Псмит и Майк заняли сиденья на крыше. Когда кондуктор подошел к ним, Псмит дал ему полкроны и осведомился о здоровье его супруги и деток. Кондуктор выразил благодарность Богу, что он холостяк, прокомпостировал их билеты и удалился.
— Сюжет для исторического полотна, — сказал Псмит. — Раненые покидают поле боя после битвы на Клапамском Выгоне. Как ваши раны, товарищ Джексон?
— Спина болит, как черт знает что, — сказал Майк. — И ухо горит, где этот типчик мне вмазал.
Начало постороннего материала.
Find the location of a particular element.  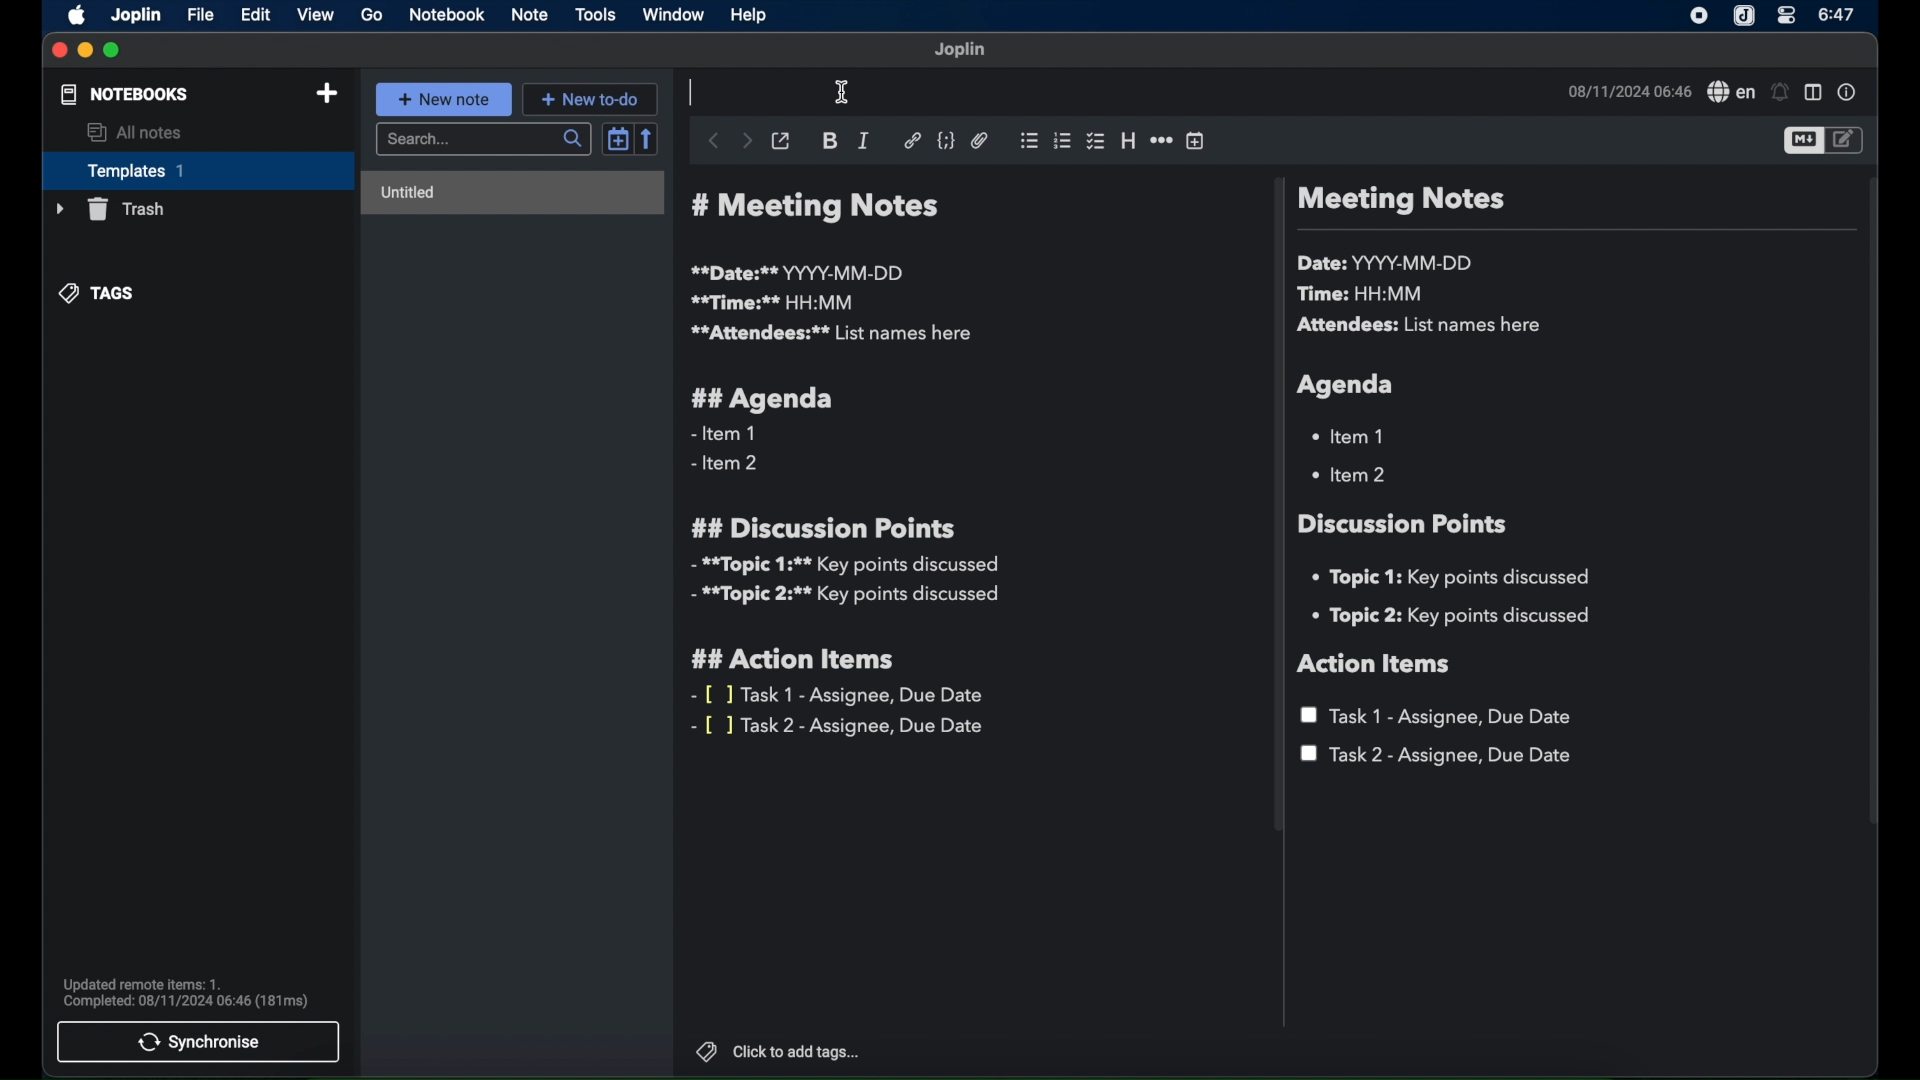

view is located at coordinates (317, 15).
А с тобой что-нибудь не так?
— Физически, — ответил Псмит, — нет. Духовно очень и очень. Вы осознаете, товарищ Джексон, что произошло? Я еду в трамвае. Я, Псмит, уплатил пенни за трамвайный билет. Что если об этом проведают в клубах? Говорю вам, товарищ Джексон, подобного кризиса на протяжении моей карьеры еще не бывало.
— Но ты можешь слезть с него в любую минуту, знаешь ли, — сообщил Майк.
— Он думает обо всем, — сказал Псмит с восхищением. — Ты безошибочно ткнул пальцем в требуемое место. Давай-ка сойдем. Я замечаю в отдалении такси. На мой взгляд, что-то подобное нам и требуется. Пошли для переговоров с шофером.
17. Воскресный ужин
Такси доставило их назад на квартиру за немалую плату, и Псмит попросил Майка заварить чай — последовательность действий, которая интересовала его исключительно как зрителя. У него имелись четкие взгляды на заваривание чая, и он любил развивать их из глубины кресла или с дивана, но сам никогда палец о палец не ударял. Майк, чья спина тупо ныла от полученного удара, а все тело испытывало разные степени боли, вскипятил воду, достал молоко и, наконец, сотворил требуемое.
Псмит задумчиво прихлебывал чай.
— Сколь приятен, — сказал он, — отдых после схватки. Мы не оценили бы эту скромную чашку чая, если бы в течение дня наши чувства оставались не взбудораженными. Сейчас мы можем раскинуться на покое, подобно воинам после сечи, пока не настанет время вновь отправиться к товарищу Уоллеру.
Майк уставился на него.
— Что-о! Неужто ты собираешься снова тащиться в Клапам?
— К несчастью, товарищ Уоллер ждет нас на ужин.